Sur les frais liés au litige :
7. Dans les circonstances de l’espèce, il y a lieu de mettre à la charge de l’Etat le versement à M. A… d’une somme de 800 euros en application des dispositions de l’article L. 761-1 du code de justice administrative.
D E C I D E :
Article 1er : La décision implicite de la préfète du Rhône portant rejet de la demande de titre de séjour de M. A… est annulée.
Article 2 : Il est enjoint à la préfète du Rhône de procéder au réexamen de la demande de titre de séjour de M. A… et de statuer sur cette demande dans un délai de deux mois à compter de la notification du présent jugement.
Article 3 : L’Etat versera à M. A… la somme de 800 euros en application des dispositions de l’article L. 761-1 du code de justice administrative.
Article 4 : Le surplus des conclusions de la requête de M. A… est rejeté.
Article 5 : Le présent jugement sera notifié à M. B… A… et à la préfète du Rhône.

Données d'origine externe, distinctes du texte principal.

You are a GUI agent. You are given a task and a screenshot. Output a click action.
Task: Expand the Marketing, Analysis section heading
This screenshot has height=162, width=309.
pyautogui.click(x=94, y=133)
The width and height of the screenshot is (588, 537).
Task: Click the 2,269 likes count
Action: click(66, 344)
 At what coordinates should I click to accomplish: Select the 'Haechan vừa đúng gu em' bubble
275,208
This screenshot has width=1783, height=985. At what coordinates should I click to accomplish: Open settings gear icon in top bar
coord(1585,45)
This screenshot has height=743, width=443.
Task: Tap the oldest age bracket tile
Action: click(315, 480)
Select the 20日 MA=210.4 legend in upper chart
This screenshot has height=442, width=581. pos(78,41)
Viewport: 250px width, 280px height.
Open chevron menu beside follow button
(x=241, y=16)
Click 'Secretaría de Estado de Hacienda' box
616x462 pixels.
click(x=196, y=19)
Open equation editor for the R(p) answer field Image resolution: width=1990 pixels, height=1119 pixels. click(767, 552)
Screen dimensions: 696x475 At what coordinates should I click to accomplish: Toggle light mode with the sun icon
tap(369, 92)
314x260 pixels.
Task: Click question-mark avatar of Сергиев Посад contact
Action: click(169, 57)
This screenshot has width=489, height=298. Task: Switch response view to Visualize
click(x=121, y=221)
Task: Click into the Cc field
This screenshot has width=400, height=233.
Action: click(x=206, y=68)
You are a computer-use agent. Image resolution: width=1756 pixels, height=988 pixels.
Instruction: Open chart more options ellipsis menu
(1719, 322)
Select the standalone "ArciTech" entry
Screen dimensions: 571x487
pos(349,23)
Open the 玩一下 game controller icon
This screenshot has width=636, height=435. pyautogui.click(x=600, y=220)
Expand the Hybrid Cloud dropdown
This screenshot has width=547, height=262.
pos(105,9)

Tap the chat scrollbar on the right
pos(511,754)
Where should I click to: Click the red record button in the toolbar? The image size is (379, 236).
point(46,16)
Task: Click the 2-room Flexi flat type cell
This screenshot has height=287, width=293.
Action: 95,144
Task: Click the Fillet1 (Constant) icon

Délibéré après l’audience du 3 décembre 2024, à laquelle siégeaient :
M. Segado, président,
Mme Bardad, première conseillère,
Mme Boulay, première conseillère.
Rendu public par mise à disposition au greffe le 19 décembre 2024.
Le président-rapporteur,
J. Segado
L’assesseure la plus ancienne,
N. Bardad
La greffière,
F. Abdillah
La République mande et ordonne à la préfète du Rhône en ce qui la concerne, ou à tous commissaires de justice à ce requis en ce qui concerne les voies de droit commun contre les parties privées, de pourvoir à l’exécution de la présente décision.